The law (more precisely, Section 230 of the Communications Decency Act of 1996) clarifies that it’s the creators of third-party content, not their digital hosts, that are legally responsible for user content. So it’s the person tweeting, not Twitter, who is liable for the speech. Section 230 explicitly states that the liability shield holds even if the host curates its platform, which wasn’t certain back in 1996, when the law was passed.

But the law has also become a lightning rod for both political parties’ frustrations over content moderation. Democrats complain that because Section 230 shields platforms such as Facebook, Twitter, and YouTube from litigation over controversial content, those corporations aren’t aggressive enough in policing misinformation. Republicans complain that the law protects platforms that remove conservative content for political reasons. This has produced dozens of bills, authored by politicians from both sides of the aisle, to curtail, condition or repeal Section 230. The sweeping protections conferred by the section made the explosion of third-party speech on social media possible and saved countless dollars by sparing companies the costs of bad-faith litigation. The part of Section 230 that reads, “No provider or user of an interactive computer service shall be treated as the publisher or speaker of any information provided by another information content provider,” has been called the “26 words that created the Internet” by cybersecurity law professor and author Jeff Kosseff.

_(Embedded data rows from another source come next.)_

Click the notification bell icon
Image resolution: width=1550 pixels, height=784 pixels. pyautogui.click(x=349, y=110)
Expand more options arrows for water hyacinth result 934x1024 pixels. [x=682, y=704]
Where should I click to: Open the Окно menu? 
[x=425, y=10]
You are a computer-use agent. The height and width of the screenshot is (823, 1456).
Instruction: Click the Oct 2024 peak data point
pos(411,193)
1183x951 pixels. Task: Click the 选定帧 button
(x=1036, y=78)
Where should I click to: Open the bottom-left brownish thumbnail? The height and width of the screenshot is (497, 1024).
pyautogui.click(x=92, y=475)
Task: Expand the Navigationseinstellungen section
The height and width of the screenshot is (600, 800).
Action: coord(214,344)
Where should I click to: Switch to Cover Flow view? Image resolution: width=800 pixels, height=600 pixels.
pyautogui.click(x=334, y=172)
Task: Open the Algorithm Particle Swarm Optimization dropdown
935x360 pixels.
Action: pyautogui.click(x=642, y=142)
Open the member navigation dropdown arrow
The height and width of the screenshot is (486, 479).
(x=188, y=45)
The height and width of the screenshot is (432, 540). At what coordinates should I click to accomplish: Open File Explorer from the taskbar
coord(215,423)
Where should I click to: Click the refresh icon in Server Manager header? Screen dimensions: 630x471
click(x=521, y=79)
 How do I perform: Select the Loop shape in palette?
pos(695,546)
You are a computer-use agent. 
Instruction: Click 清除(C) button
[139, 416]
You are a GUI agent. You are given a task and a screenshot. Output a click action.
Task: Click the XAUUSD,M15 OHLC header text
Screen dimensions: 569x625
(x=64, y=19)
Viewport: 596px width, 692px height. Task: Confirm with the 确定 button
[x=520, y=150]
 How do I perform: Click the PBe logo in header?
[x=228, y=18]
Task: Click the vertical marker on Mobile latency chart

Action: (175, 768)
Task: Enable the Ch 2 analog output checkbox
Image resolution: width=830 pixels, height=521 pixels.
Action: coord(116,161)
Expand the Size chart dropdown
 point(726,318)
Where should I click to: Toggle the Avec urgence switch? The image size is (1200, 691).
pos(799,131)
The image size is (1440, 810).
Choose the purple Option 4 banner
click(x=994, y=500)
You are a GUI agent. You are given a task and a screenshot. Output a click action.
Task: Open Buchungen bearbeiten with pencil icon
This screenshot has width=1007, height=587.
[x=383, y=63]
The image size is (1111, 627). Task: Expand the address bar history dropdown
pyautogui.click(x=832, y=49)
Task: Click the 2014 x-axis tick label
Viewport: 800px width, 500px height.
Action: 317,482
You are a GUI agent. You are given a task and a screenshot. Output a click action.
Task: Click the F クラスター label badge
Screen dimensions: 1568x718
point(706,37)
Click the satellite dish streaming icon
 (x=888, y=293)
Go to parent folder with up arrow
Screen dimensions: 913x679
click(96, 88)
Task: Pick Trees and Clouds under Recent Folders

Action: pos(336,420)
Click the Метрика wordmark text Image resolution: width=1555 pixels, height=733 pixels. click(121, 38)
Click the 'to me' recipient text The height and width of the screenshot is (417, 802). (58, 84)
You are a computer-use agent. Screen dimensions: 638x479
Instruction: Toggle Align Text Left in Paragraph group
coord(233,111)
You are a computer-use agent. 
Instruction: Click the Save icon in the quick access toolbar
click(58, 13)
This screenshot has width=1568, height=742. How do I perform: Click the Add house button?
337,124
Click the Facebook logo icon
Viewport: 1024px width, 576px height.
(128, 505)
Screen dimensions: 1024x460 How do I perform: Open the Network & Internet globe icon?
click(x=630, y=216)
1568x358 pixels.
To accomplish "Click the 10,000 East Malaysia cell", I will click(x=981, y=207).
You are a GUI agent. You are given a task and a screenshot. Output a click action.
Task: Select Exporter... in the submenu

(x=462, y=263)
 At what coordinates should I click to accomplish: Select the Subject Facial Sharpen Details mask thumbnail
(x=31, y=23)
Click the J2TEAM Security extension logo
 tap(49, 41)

It’s the First Amendment that ensures platforms’ right to refuse to carry content and to remove it. A social-media user has no free-speech “right” to speak on a private platform’s property. That’s little comfort to those who are understandably frustrated, disappointed, and often genuinely confused about having their content removed or being banned or demonetized. But Musk-cheering conservatives need to reconsider Section 230 in light of a more sympathetic social-media mogul taking the helm at one of the big boys. This law is what allows social-media companies to leave up third-party content without fear of being sued. Like a male lead in a John Hughes movie, Republicans will soon see the beauty in what they’ve so far mostly derided.

But it’s the platforms themselves that cannot have their free-speech rights violated by being forced to carry others’ speech against their will.

So when some conservatives complain about Section 230, what they are really complaining about is the way that the First Amendment (which Congress is in no position to weaken or ignore) works in this case. That’s not a good look. What’s more, they ought to appreciate the way that Section 230 reduces the potential legal consequences and costs of carrying what some on the left might, fairly or unfairly, deem “dangerous misinformation.”

In the absence of Section 230’s legal liability shield, it would be a safer bet for platforms to just take down anything that even hints at the threat of provoking legal action. Conservatives can guess that climate-change skepticism, push-back on green-energy mandates, and traditional religious opinions on abortion, sexual activities, and gender issues will be first to go.

Opponents of those opinions are often outspoken and motivated to take legal action. The associated costs of litigating every one of those cases might cripple even midsized platforms, such as Twitter, to say nothing of smaller competitors like Truth Social, the new platform of Twitter super-user turned super-critic, former president Donald Trump.

Just as in every movie where the girl foolishly thought to be unappealing is revealed to be a beauty, conservatives are about to fall in love with Section 230.